Monday, April 24, 2017
The Myanmar Times
The Myanmar Times

Myanmar orchestra strikes an international chord

With hopes of cross-culture musical exchange, the Orchestra for Myanmar will kick off its first collaboration with the BBC Symphony Orchestra tonight at the Strand hotel.

The concert is a collaboration between the Orchestra for Myanmar, the BBC Symphony Orchestra, the New Children’s Choir, Myanmar orchestra musicians and volunteer musicians from overseas.

Unlike years prior, this Orchestra for Myanmar concert will include eight BBC Symphony Orchestra musicians and over 100 professional and non professional musicians playing a variety of classical hits, including the stylings of Mozart.

The Orchestra for Myanmar was founded in 2015 by British violinist, Sebastian See-Schierenberg. The group performed their first show in 2015 at The National Theatre of Yangon.

The Children’s Choir was formed the following year.

Together the two musical projects are aimed at providing international-level training to Myanmar musicians and to connect young people from different ethnic and socio-economic backgrounds.

Thus far, the orchestra and choir include musicians from Yangon Region, Kachin State, Karen State and more.  

Now the concert – organised by the British Embassy, the Embassy of Switzerland, SDC, Myanmar Music Trading and more – signals another cultural bridge between between Myanmar and BBC musicians.

The general manager of the London-based orchestra, Paul Hughes is excited by prospect of mutual exchange.

“My musicians are interested to be here and work with Myanmar’s orchestra,” Hughes said. “I’m hoping that while we’re here, we will encourage musicians to continue making music a priority in their lives.”

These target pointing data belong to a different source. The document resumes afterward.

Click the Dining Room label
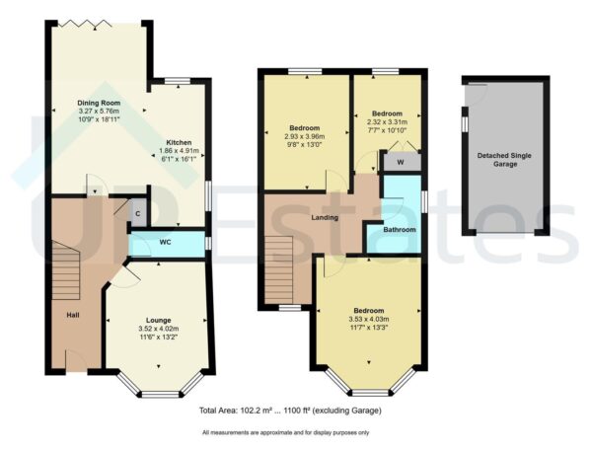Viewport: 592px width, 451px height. [x=99, y=102]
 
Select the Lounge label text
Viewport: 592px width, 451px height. [x=158, y=321]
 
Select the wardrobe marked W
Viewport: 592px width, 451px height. [x=401, y=163]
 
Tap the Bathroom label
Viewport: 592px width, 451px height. [x=400, y=230]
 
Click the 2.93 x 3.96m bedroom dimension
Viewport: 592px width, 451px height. [x=306, y=139]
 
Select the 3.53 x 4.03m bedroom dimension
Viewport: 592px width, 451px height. [x=369, y=319]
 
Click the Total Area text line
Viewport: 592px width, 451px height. [x=289, y=410]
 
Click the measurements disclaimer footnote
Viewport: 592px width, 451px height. [x=285, y=433]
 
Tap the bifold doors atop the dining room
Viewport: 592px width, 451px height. [x=97, y=23]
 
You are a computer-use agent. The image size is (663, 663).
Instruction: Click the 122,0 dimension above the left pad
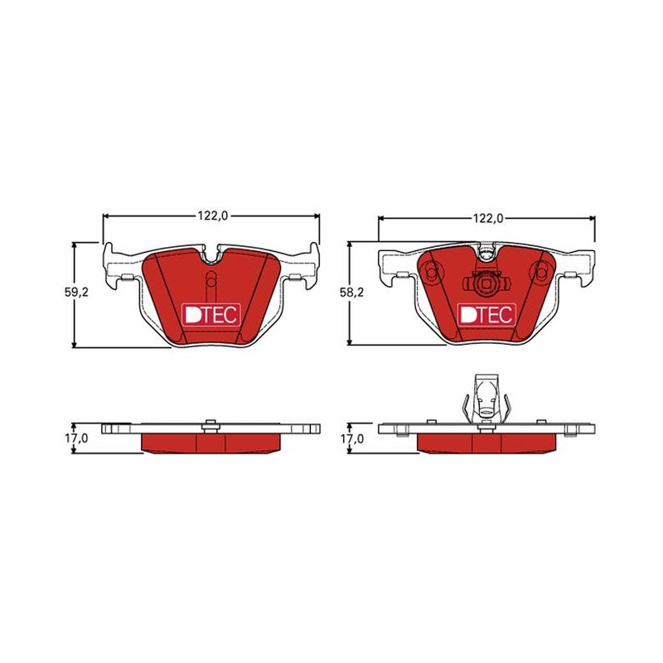coord(213,215)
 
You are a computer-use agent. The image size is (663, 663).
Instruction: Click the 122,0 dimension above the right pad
coord(488,218)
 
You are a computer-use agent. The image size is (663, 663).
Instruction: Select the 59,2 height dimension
coord(76,292)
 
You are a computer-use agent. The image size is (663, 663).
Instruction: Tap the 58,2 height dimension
coord(351,292)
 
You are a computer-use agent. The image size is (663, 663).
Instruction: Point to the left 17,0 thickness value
coord(76,438)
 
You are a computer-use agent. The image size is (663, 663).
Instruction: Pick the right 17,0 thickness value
coord(351,438)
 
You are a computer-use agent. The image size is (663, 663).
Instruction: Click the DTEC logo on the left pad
coord(211,315)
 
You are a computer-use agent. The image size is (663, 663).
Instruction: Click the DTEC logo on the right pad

“Audiences will have to chance to support and get a feel for your kind of music – Western music – and to have that become a part of their lives…That’s why we’re here, to try to encourage as many people as possible to feel the passion of the music we make,” he added.

Other international musical volunteers include musicians and composers from the Guangzhou Symphony Orchestra, the Hong Kong Sinfonietta and the National Taipei University of Arts and Education.

Orchestra for Myanmar founder, Schierenberg said he tried to involve as many groups as possible for the concert, with a range of styles, skill sets, and genres.

Though the main focus of the concert is collaboration, it is also an opportunity for Myanmar musicians to show off their skills as well as chance to inspire a more rigorous study of classical music in the country.

“We’re trying to get the musicians to a professional standard so they can start touring to represent Myanmar abroad,” Schierenberg said. “One day they can go to Singapore or Thailand and they can show the country how it important it is to have a high-level cultural ambassador like this. I’ll do my best to make it happen.”

In addition at the start of the show Myanmar singer, composer and conductor and Myanmar Academy Award winner, Diramore will debut a new song.

Inspired by Myanmar traditional songs from the 1840s, Diramore’s debut song will be performed with orchestra instruments.

“I already intend to play our traditional songs with the international orchestra musicians,” he said. “It is really surprising to the audiences...and exciting for me to hear the song being played by an orchestra.”

The idea alone of a Myanmar traditional song being played by an international orchestra, Diramore said, is shocking in the country.

“There are still some people in Myanmar who love Western classical music but there are very few orchestras in our country,” he said.

“Now my dream can be fulfilled.”


 

The concert will start at 7pm on April 3, at Strand Hotel Ballroom with free entrance.